明暗 light and shade 2005 2 9

 2005年2月8日の「明暗」という記事で、
この20年間で、「何が、日本経済に起きたのか」を説明しました。
 そうすると、こういう質問が寄せられました。
「バブル崩壊の原因や、その後の不況の原因も、わかった。
では、バブル経済の時、どうすれば、よかったのか。
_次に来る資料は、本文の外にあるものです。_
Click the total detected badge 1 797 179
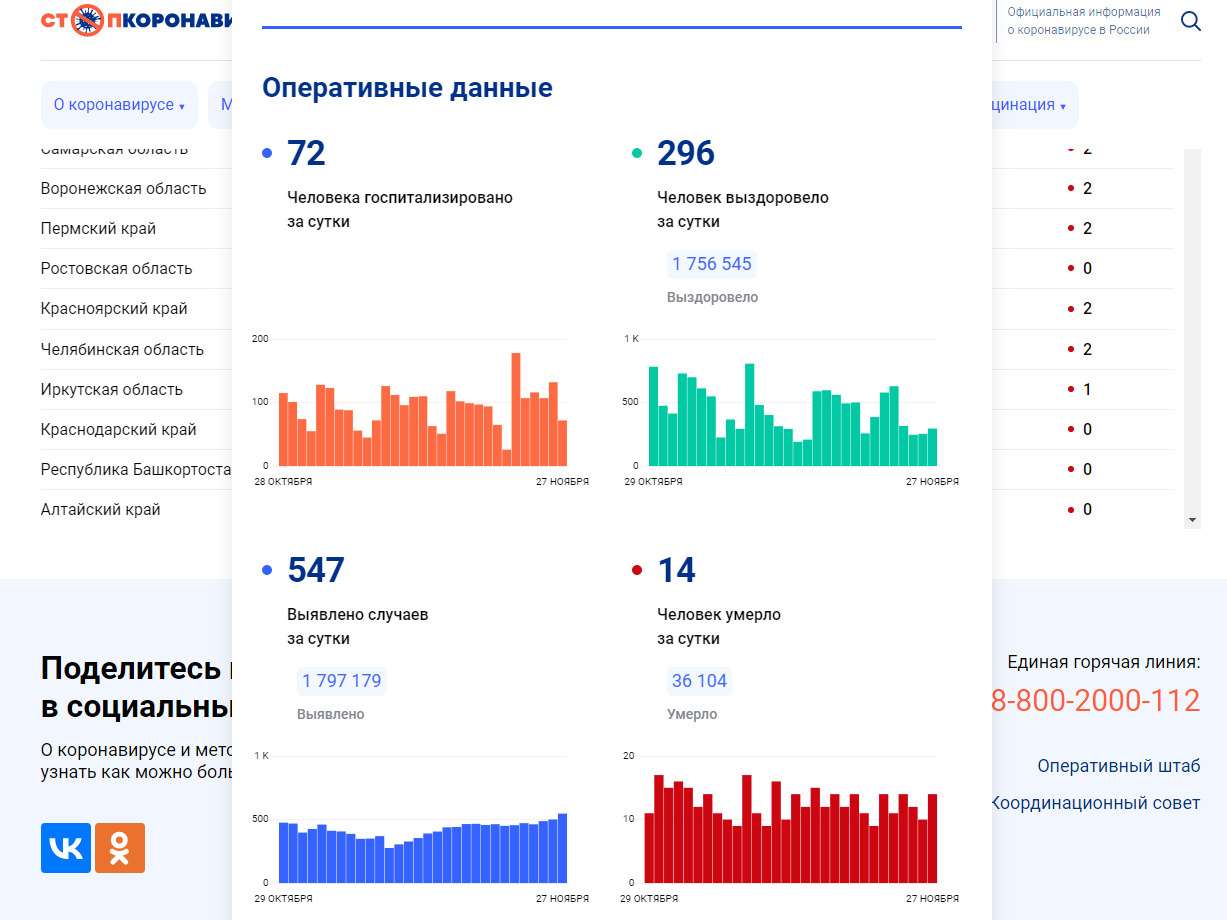Image resolution: width=1227 pixels, height=920 pixels. click(x=341, y=681)
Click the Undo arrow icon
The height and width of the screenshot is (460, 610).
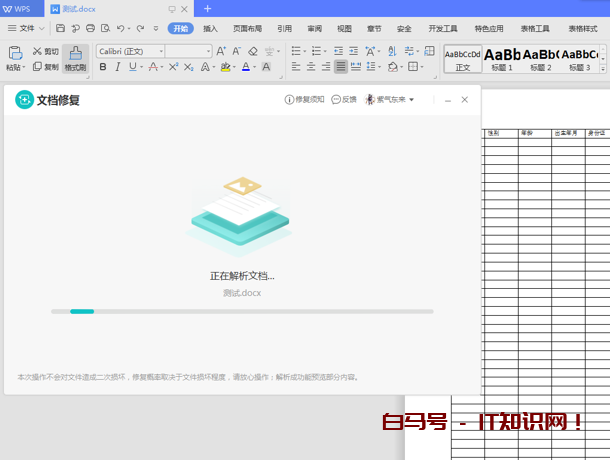coord(120,29)
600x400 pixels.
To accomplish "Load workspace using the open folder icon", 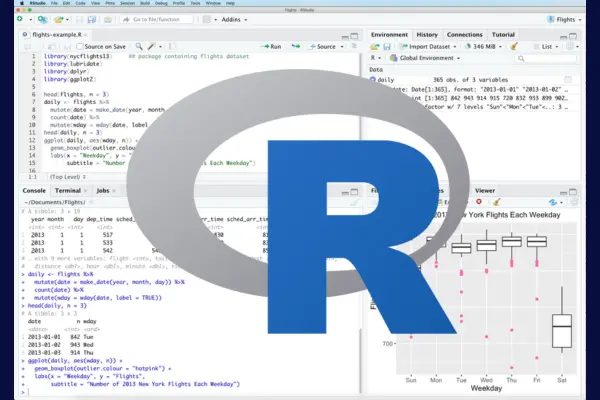I will [x=376, y=46].
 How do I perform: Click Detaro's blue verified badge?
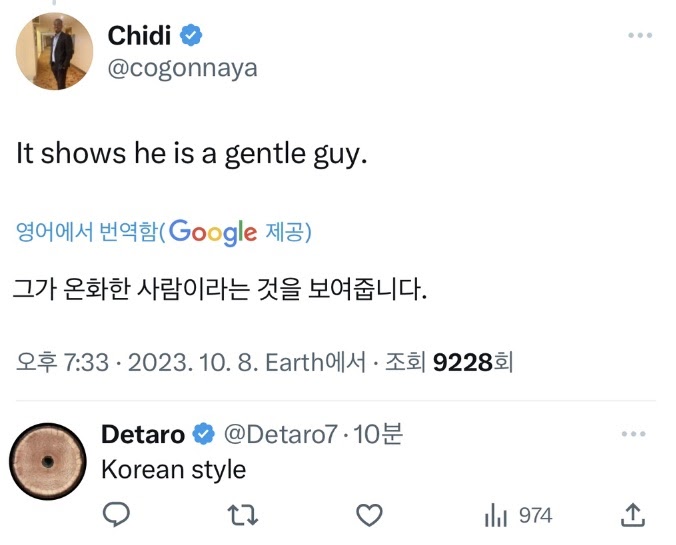[204, 434]
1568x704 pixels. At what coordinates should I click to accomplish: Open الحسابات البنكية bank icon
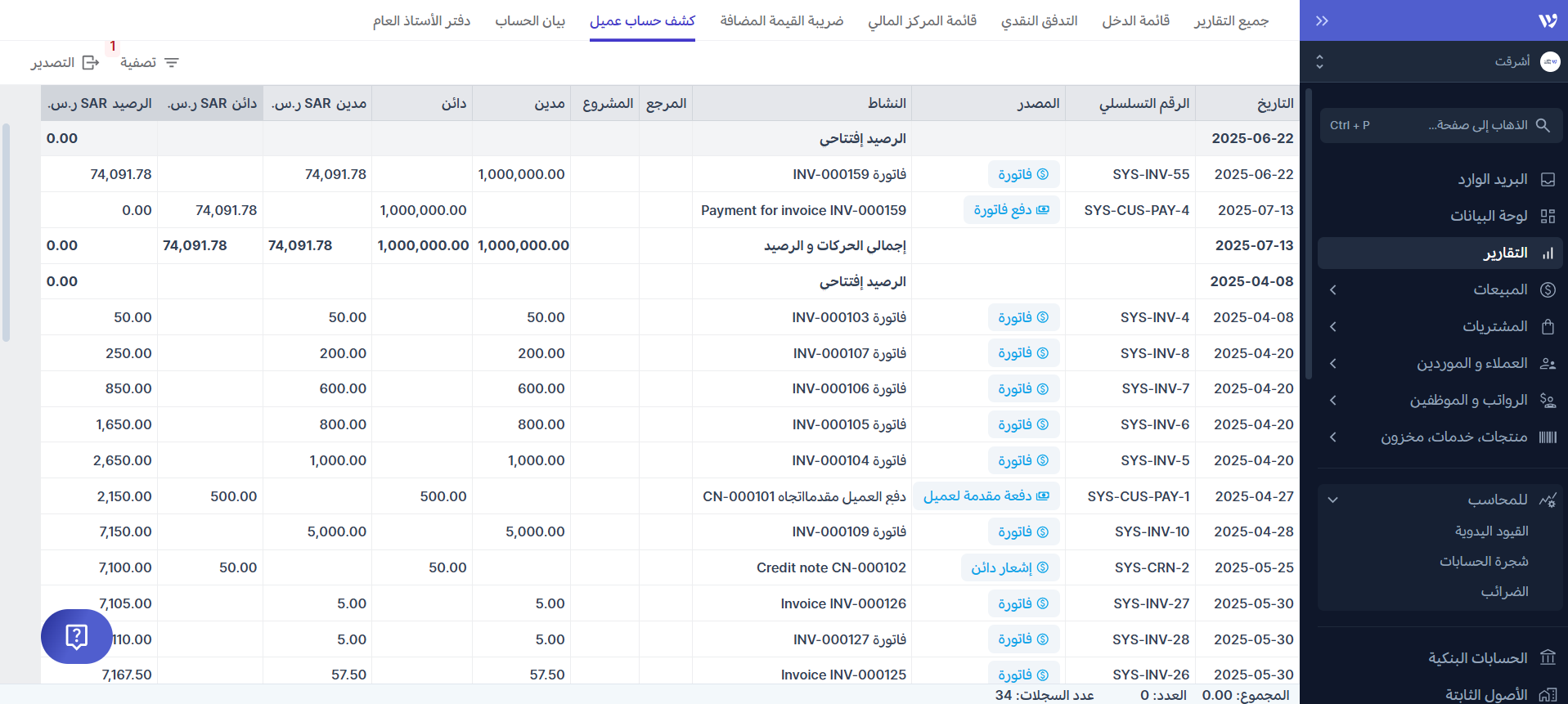1548,658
」
 その答えは、おそらく、こうです。
政府の取るべき政策は、
「不動産融資の総量規制」という「規制」ではなく、
「規制緩和」だったのです。
 不動産価格が高騰しているならば、供給を増やせばよかったのです。
不動産価格も、「需要と供給の法則」の下で、動いています。
だから、不動産に関する「複雑な規制」を緩和して、
不動産の供給を増やせば、不動産価格は低下しました。
 東京タワーや高層ビルから、東京を眺めると、どう見えるでしょうか。
東京は、ほとんど平らに見えるでしょう。
バブル経済当時、東京は、世界で一番高い地価だったのです。
世界で一番高価な土地が、全く、有効利用されていない状態でした。
世界で、こういう都市は、珍しいでしょう。
これでは、金融機関や企業が「金余り」になれば、当然、バブルが発生します。
(株式市場でも、流動性の小さい、品薄の株は、すぐ高騰します)。
 そういうわけで、バブル経済の時、
取るべき政策は、「不動産融資の総量規制」という「規制」ではなく、
不動産に関する「複雑な規制」や、建築に関する「複雑な規制」に対して、
「規制緩和」すべきだったのです。
 もちろん、当時、こういう政策について、理解している人は多かったのです。
では、なぜ、規制緩和ができなかったのか。
 それは、「規制」があるということは、「規制」に守られて、
おいしい蜜を味わっている人たちがいるのです。
(この規制とは、免許制、許可制、認可制、業界の慣行などがあるでしょう)。
 こうした規制があると、なかなか新規参入はできません。
しかし、政治家や有力者のコネを使って、いったん成功してしまうと、
今度は、その規制が、成功を守ってくれるのです。
だから、成功者は、規制緩和に反対なのです。
規制は、成功者を守るのです。
 そういうわけで、「規制緩和」になりそうになると、
規制によって守られている業界は、政治献金をして、規制緩和を阻止するのです。
あるいは、官僚OBを役員に迎え入れて、官僚OBに、規制を守ってもらうのです。
 いつの時代も、最適な経済政策はあります。
しかし、最適な経済政策は、こうした政治リスクによって、挫折するのです。
 こうした現状に対して、正義感の強いテレビ記者は、
問題提起の報道番組を企画するかもしれません。
しかし、そういう記者は、左遷されるでしょう。
なぜならば、テレビ局も、免許制度によって守られている業界だからです。